I have just read perhaps one of the most important blog posts ever to appear before my eyes. I think every American should read it, too, regardless of their political persuasion; it’s that important and timely. Please consider:
The notion that the president has the right to act in violation of duly enacted laws would have been repellent to all the founders, including the great American revolutionary Thomas Paine, who wrote in his legendary 1776 pamphlet Common Sense that those who claim the power President Bush is claiming — namely, to act in violation of the law — are claiming the power of a king.
-from Glenn Greenwald, a specialist in Constitutional law, as quoted in the article Where did she go?

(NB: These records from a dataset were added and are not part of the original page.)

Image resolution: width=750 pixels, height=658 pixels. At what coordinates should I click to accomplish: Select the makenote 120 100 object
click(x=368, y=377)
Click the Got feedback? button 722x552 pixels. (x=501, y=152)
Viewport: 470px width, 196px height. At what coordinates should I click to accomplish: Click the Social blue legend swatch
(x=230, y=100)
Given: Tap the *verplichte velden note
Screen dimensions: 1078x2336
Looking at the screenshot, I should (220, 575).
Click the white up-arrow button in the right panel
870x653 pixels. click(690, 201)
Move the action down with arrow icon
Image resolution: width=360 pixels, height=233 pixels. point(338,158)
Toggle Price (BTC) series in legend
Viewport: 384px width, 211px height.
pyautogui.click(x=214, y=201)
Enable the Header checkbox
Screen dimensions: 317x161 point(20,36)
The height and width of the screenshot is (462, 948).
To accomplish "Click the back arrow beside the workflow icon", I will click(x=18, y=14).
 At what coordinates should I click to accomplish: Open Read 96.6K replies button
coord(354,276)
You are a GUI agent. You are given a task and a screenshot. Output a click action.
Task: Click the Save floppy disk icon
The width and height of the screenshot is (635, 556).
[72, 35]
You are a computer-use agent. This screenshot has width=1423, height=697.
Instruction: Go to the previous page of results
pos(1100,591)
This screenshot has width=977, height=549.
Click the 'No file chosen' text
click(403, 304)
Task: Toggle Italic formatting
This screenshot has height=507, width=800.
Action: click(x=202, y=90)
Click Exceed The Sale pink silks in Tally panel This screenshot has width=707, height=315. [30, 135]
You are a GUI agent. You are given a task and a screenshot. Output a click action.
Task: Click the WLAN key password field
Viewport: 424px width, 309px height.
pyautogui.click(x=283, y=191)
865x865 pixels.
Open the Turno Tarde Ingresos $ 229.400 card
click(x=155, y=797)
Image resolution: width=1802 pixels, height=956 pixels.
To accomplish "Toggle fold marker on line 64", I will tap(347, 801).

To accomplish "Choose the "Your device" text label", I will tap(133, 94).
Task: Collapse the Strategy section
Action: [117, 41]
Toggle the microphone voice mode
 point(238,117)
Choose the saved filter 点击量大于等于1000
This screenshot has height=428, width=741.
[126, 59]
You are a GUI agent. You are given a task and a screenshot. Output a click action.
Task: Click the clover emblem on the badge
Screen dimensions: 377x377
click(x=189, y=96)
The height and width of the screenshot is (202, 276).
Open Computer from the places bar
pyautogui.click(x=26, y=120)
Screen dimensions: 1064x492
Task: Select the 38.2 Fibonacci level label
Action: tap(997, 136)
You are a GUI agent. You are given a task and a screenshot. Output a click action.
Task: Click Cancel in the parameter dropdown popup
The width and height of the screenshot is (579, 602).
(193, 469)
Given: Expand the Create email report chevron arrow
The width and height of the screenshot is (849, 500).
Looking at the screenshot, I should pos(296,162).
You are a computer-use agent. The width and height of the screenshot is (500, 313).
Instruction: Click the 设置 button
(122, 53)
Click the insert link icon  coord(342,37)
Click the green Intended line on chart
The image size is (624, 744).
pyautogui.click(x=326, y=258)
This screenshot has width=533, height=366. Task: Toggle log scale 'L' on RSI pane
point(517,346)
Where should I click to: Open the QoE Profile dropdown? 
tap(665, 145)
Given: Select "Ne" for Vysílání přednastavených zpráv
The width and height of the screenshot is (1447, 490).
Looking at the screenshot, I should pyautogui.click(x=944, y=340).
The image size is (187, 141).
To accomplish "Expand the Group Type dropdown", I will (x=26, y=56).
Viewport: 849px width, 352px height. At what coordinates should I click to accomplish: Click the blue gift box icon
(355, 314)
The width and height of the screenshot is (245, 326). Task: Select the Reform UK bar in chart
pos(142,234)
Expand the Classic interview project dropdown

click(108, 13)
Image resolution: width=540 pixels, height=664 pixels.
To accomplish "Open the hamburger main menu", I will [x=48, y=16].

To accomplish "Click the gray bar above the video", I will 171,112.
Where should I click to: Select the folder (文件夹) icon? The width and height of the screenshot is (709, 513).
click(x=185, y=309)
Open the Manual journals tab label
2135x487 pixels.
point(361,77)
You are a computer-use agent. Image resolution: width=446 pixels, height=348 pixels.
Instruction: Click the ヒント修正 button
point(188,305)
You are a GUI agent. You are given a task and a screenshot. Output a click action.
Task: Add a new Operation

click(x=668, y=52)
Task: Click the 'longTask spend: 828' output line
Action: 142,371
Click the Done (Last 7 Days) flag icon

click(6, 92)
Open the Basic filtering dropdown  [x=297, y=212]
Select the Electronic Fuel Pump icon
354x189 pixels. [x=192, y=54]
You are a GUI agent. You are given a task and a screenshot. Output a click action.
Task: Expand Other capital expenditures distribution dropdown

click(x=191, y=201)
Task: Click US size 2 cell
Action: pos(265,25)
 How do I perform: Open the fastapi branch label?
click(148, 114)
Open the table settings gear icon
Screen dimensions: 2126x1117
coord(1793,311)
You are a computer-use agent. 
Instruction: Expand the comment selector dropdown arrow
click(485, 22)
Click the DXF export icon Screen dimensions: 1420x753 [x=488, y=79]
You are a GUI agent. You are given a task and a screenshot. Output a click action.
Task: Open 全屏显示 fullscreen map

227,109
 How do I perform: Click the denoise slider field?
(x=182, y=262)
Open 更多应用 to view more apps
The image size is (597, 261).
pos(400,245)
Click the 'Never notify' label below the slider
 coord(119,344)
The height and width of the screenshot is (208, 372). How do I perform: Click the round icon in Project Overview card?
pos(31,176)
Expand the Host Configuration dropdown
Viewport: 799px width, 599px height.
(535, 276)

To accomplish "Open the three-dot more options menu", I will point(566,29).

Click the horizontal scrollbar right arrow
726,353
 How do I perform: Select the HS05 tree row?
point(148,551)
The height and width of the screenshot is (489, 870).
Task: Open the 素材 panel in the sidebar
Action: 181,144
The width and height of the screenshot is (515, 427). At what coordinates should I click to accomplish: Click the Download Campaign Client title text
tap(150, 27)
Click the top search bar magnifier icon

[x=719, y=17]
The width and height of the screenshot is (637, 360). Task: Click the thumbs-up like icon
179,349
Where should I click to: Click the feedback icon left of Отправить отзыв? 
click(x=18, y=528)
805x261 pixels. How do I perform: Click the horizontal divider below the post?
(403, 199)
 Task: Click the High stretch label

Why did she leave?, TheLeftCoaster.com, 10 June 2006.
How about this one:
If you interpret the Constitution’s saying that the president is commander in chief to mean that the president can do anything he wants and can ignore the laws you don’t have a constitution: you have a king.
-from Grover Norquist, a ‘founding father’ of Reaganism, asw quoted in the article Ibid.
There’s little I can add to this brilliantly written analysis. Which is why I’m refraining from commentary and, instead, simply bringing attention to it.
Yes, it is that important… please read it now!
2 responses so far ↓
1 Paula // Jun 12, 2006 at 12:46 pm
Hi Richard, I feel sick… I wonder if it is not so much that people don’t care as much as people don’t know. I haven’t heard much of anything on the news. I used to think we would hear about it if something important was going on. People who can expose dangers are under threat, and even the judiciary is nearly futile. Attempts to get this in check are being dismissed. Is it already too late? I don’t want my sons to be taken away.
(RH-note: this comment was originally sent to me via email;posted here with permission from Paula)
2 Richard // Jun 12, 2006 at 12:48 pm
it is a sickening thing, paula… an without trying to sound the alarm to loudly, i suspect we’re either right on the verge, or have now crossed the line entirely. Governmental reform seems a distant memory and privelage that we, as a nation, have let slip through our fingers.
It seems to me that our next transformative context will be either revolution or collapse. The decision over which will be decided by the people. If people decide to take action, revolution will stir and things will get ugly. If people decide to watch and see, the ineffectiveness of totalitarian policies will take their inevitable toll and it will still get ugly but by poverty and scarcity (vs. by violence and bloodshed if by revolution).